The expressed liquor is always received into small cups made of the plantain leaf, whether from a notion that it has any quality favourable to the colour, or from the facility with which it is procured, and the convenience of small vessels to distribute it among the artificers, I do not know.

Of the thin cloth they seldom dye more than the edges, but the thick cloth is coloured through the whole surface; the liquor is indeed used rather as a pigment than a dye, for a coat of it is laid upon one side only, with the fibres of the moo; and though I have seen of the thin cloth that has appeared to have been soaked in the liquor, the colour has not had the same richness and lustre, as when it has been applied in the other manner.

Though the leaf of the etou is generally used in this process, and probably produces the finest colour, yet the juice of the figs will produce a red by a mixture with the species of tournefortia, which they call taheinno, the pohuc, the eurhe, or convolvulus brasiliensis, and a species of solanum, called ebooa; from the use of these different plants, or from different proportions of the materials, many varieties are observable in the colours of their cloth, some of which are conspicuously superior to others.

The beauty, however, of the best, is not permanent; but it is probable that some method might be found to fix it, if proper experiments were made, and perhaps to search for latent qualities, which may be brought out by the mixture of one vegetable juice with another, would not be an unprofitable employment: Our present most valuable dyes afford sufficient encouragement to the attempt; for, by the mere inspection of indigo, woad, dyer's weed, and most of the leaves which are used for the like purposes, the colours which they yield could never be discovered. Of this Indian red I shall only add, that the women who have been employed in preparing or using it, carefully preserve the colour upon their fingers and nails, where it appears in its utmost beauty, as a great ornament.

The yellow is made of the bark of the root of the morinda citrifolia, called nono, by scraping and infusing it in water; after standing some time, the water is strained and used as a dye, the cloth being dipped into it. The morinda, of which this is a species, seems to be a good subject for examination with a view to dyeing. Brown, in his History of Jamaica, mentions three species of it, which he says are used to dye brown; and Rumphius says of the bancuda angustifolia, which is nearly allied to our nono, that it is used by the inhabitants of the East Indian islands as a fixing drug for red colours, with which it particularly agrees.

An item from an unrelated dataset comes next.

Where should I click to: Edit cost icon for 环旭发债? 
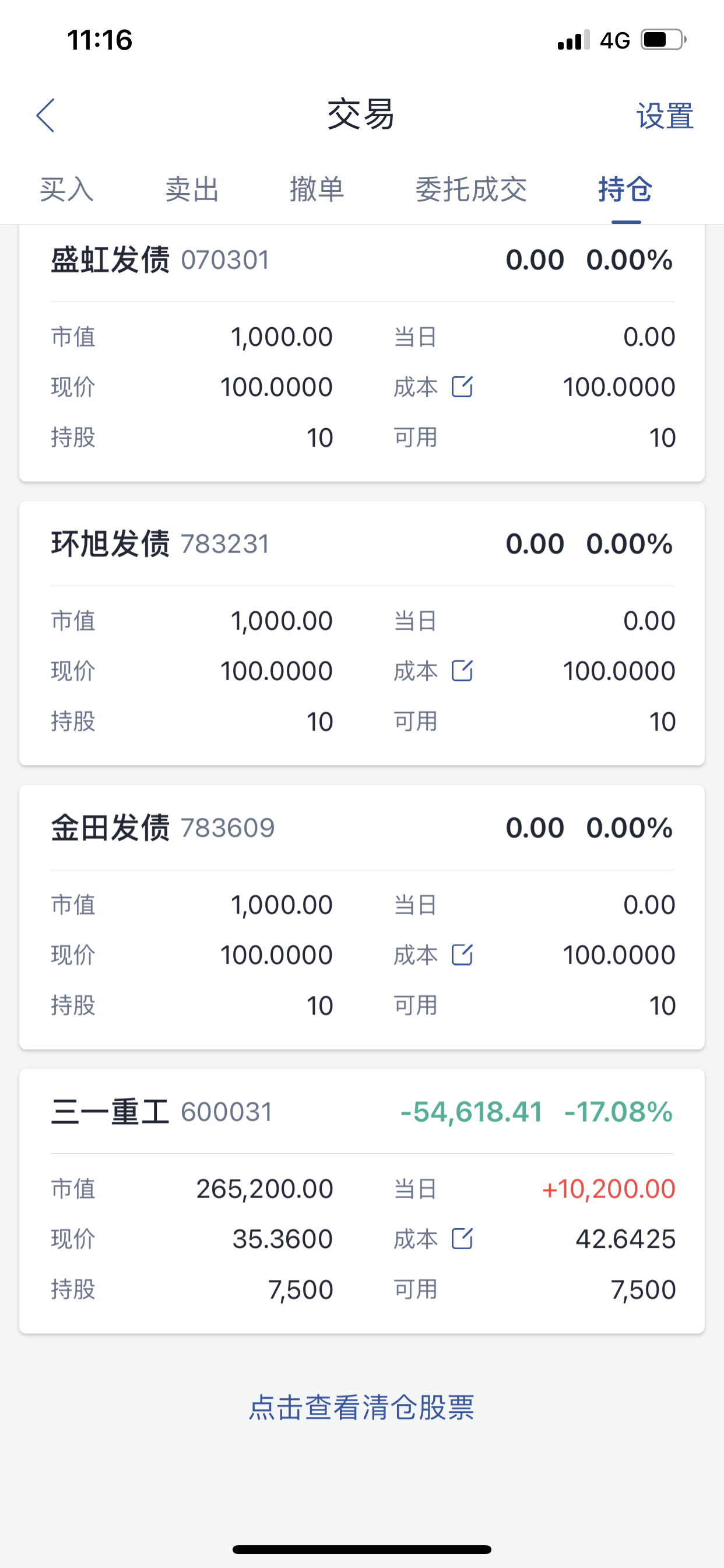(x=462, y=671)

The inhabitants of this island also dye yellow with the fruit of the tamanu; but how the colour is extracted, we had no opportunity to discover. They have also a preparation with which they dye brown and black; but these colours are so indifferent, that the method of preparing them did not excite our curiosity.

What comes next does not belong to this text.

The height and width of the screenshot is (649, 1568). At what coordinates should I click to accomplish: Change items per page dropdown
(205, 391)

Another considerable manufacture is matting of various kinds; some of which is finer, and better, in every respect, than any we have in Europe; the coarser sort serves them to sleep upon, and the finer to wear in wet weather. With the fine, of which there are also two sorts, much pains is taken, especially with that made of the bark of the poerou, the hibiscus tiliaceus of Linnæus, some of which is as fine as a coarse cloth: The other sort, which is still more beautiful, they call vanne; it is white, glossy, and shining, and is made of the leaves of their wharrou, a species of the pandanus, of which we had no opportunity to see either the flowers or fruit: They have other matts, or, as they call them, moeas, to sit or to sleep upon, which are formed of a great variety of rushes and grass, and which they make, as they do every thing else that is plaited, with amazing facility and dispatch.

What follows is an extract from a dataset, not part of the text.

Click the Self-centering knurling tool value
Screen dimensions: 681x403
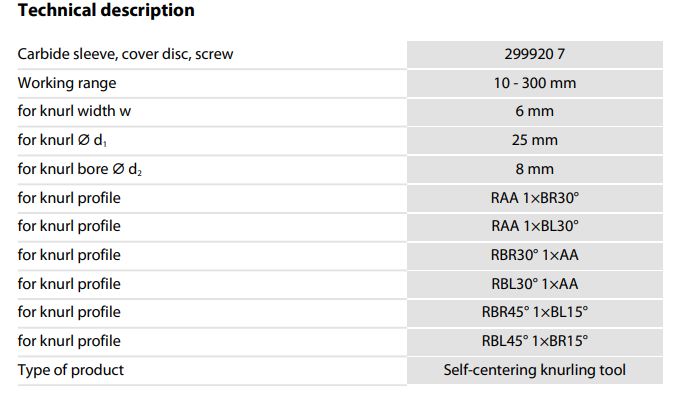(x=534, y=370)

They are also very dexterous in making basket and wicker-work; their baskets are of a thousand different patterns, many of them exceedingly neat; and the making them is an art that every one practises, both men and women; they make occasional baskets and panniers of the cocoa-nut leaf in a few minutes, and the women who visited us early in a morning used to send, as soon as the sun was high, for a few of the leaves, of which they made little bonnets to shade their faces, at so small an expence of time and trouble, that, when the sun was again low in the evening, they used to throw them away. These bonnets, however, did not cover the head, but consisted only of a band that went round it, and a shade that projected from the forehead.